The strong side has a limited use in the Cincinnati defense and has contenders for plenty of playing time in James Harrison, Vincent Rey and Emmanuel Lamur.
That said, a player of Ryan Shazier's caliber may be difficult to pass up. As Tim May of the Columbus Dispatch points out, experts such as ESPN's Mel Kiper love how Shazier's game translates to the pro level:
ESPN NFL draft guru Mel Kiper said Ohio State linebacker Ryan Shazier "played like a first rounder all season for the Buckeyes."— Tim May (@TIM_MAYsports) January 15, 2014
Shazier has a nose for the football and is stout against the run. Cincinnati would have a hard time taking Shazier off the field, which is nothing but a good thing. He would also make the coaching staff's decision at cut day much more difficult with only so many spots available for talented linebackers.
Adrian Hubbard, Alabama
There is no question Adrian Hubbard is a project at the next level. NFL.com's Bucky Brooks puts it best:
Although Hubbard has played outside linebacker in Alabama's 3-4 system, he isn't a dynamic pass rusher nor an explosive athlete in coverage. I've been surprised at his marginal first-step quickness and his lack of nuance with his pass-rush technique. Hubbard doesn't overwhelm blockers with outstanding speed and quickness. In addition, he also lacks the power to forklift opponents despite his exceptional length (6-6, 252 pounds).
Marvin Lewis loves his reclamation projects at linebacker and Hubbard can certainly be considered one in the third round or later.

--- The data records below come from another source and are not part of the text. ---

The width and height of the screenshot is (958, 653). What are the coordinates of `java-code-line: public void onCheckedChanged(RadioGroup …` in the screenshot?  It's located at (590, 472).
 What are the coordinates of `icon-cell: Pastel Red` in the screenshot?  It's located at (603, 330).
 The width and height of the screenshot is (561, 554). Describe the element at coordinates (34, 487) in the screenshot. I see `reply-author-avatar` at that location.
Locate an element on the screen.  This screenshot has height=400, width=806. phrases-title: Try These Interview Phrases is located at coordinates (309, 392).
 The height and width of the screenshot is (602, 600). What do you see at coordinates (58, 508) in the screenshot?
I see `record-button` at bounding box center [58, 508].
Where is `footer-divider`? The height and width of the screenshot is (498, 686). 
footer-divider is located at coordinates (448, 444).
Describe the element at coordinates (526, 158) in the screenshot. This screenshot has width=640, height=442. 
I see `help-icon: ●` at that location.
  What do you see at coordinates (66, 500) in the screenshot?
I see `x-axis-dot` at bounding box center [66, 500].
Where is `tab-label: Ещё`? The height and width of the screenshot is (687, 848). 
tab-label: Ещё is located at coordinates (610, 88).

If the Bengals want to add upside at a position of depth, Hubbard may be the way to go.
As an extremely deep team, do not be shocked to see a second-round pick or later go toward a developmental player who will have an impact down the line, as they did in the second round with Margus Hunt in 2013.
Cincinnati simply will not find a replacement for Andy Dalton in the first round of the draft, as one has to be able to outperform him on the field right away with the team in the middle of a serious championship window.

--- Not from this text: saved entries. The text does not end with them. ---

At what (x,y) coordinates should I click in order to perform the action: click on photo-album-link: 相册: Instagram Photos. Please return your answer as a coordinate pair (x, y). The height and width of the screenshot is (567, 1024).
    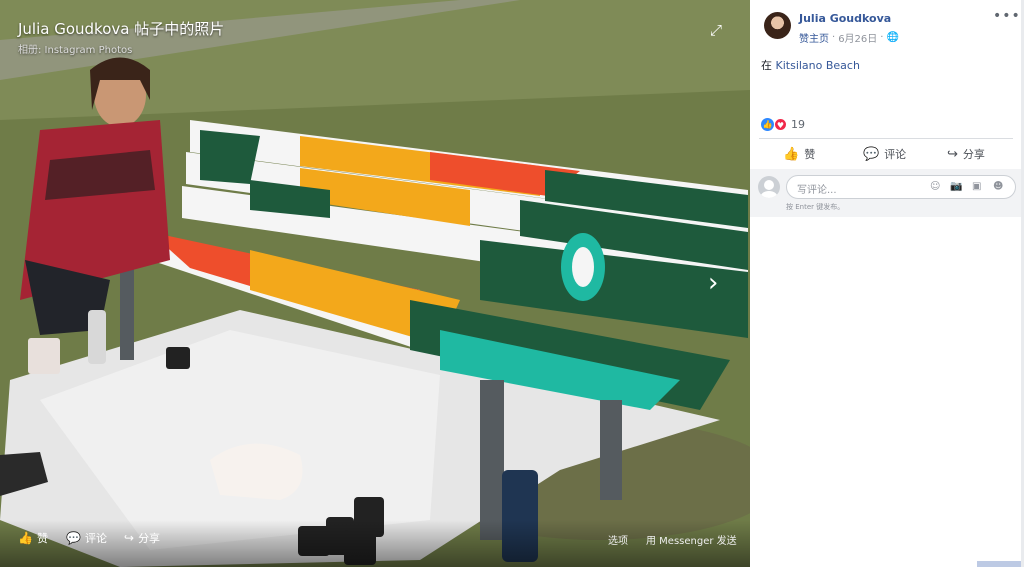
    Looking at the image, I should click on (75, 48).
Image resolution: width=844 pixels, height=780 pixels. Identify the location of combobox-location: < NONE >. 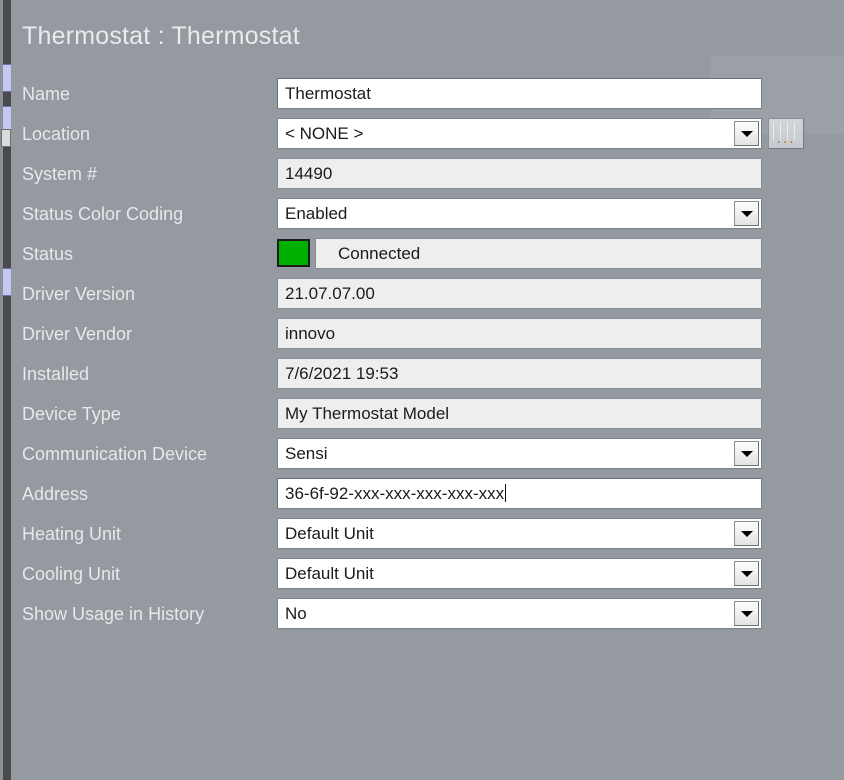
(520, 134).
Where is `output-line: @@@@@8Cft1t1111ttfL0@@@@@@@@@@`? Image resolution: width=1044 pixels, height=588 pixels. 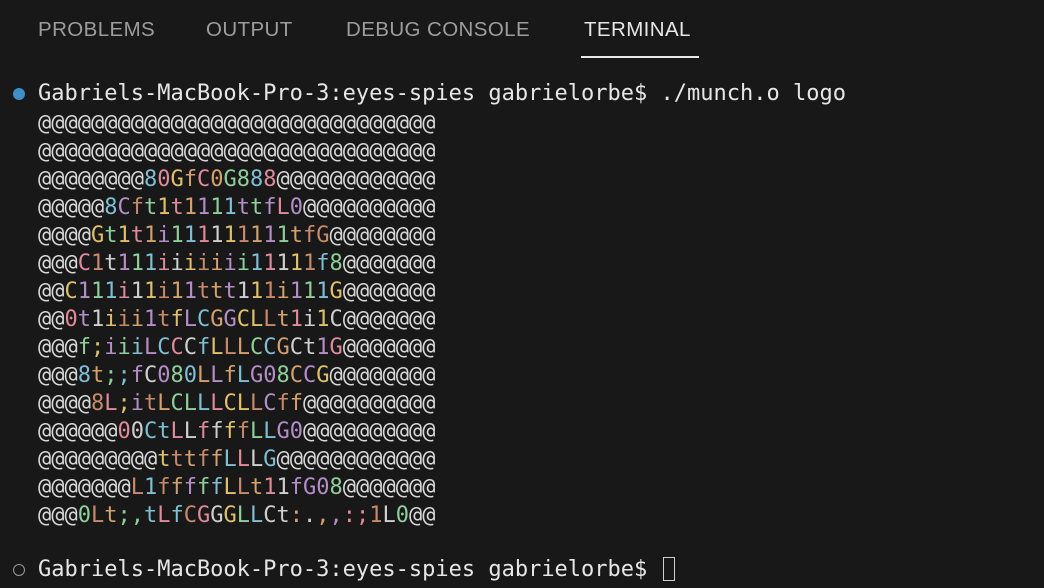 output-line: @@@@@8Cft1t1111ttfL0@@@@@@@@@@ is located at coordinates (237, 208).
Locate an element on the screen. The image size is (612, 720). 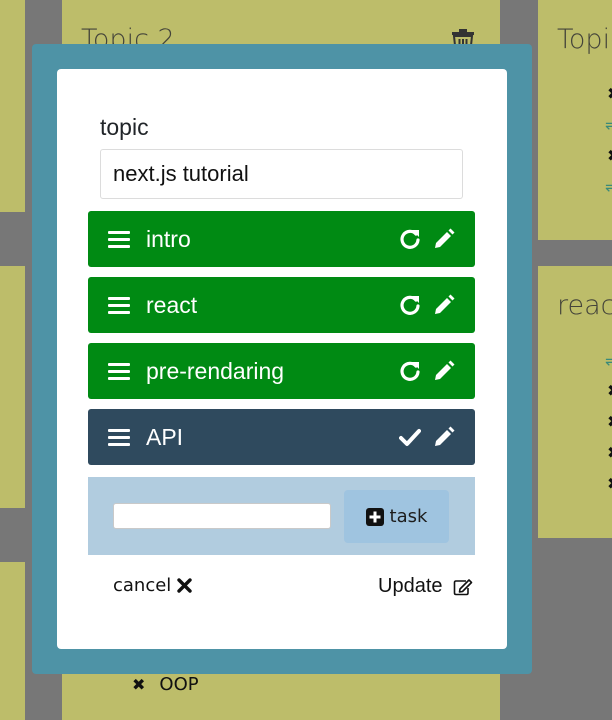
update-button: Update is located at coordinates (426, 586).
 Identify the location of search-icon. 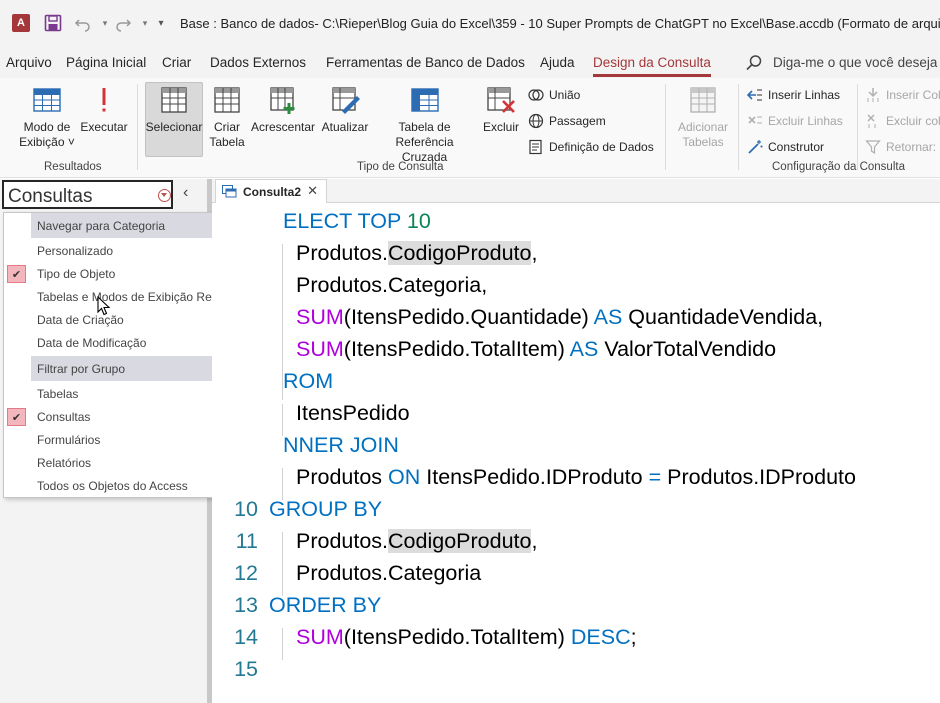
(754, 63).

Dalton has one year left on his contract to prove he is the answer under center, but that will not stop the Bengals from taking a prospect with major upside to groom.
The best possible player who fits this description is LSU's Zach Mettenberger, who tore his ACL near the end of the collegiate season. Mettenberger used to be widely hailed as a first-round pick, but as CBS Sports' Rob Rang details, he will likely fall into the second or third:
Mettenberger has enough quality tape that scouts won't necessarily need to see him compete at the Scouting Combine in February or during a Pro Day workout prior to May's draft to give him a high grade. NFL teams will want to see evidence that he's recovering from surgery to repair the torn ligament, however.
The concern will be whether Mettenberger will be able to participate in rookie mini camps and training camp prior to next season. If unable to do so, the team that drafts may be forced to give Mettenberger a "redshirt" rookie season in the NFL, as he'll have little time to develop the on-field rapport with his new teammates critical to taking over as a club's starting quarterback.
It does not matter that Metterberger may have to miss the entire season. In that span, he can learn the position at the pro level and eventually take over if need be. If not, he will represent an outstanding trade value that may land the Bengals a future first-round pick.
Jimmy Garoppolo, Easter Illinois
Garoppolo is still making a name for himself and may very well be off the board in the first round by the time the draft rolls around after he shattered all of Tony Romo's records at Eastern Illinois.
He has everything the NFL looks for in a franchise quarterback, with the only real question being how he would consistently perform against top-tier talent. So far, Garoppolo has done great and would be a stellar fit as a developmental player in Cincinnati.
David Fales, San Jose State
Fales is similar to Garoppolo in that he has much to prove to the pro level before he can be taken seriously as a high-end draft selection.
The physical tools are there, and what Fales lacks in arm strength, he makes up for with a strong ability to move through his reads and keep plays alive with his feet.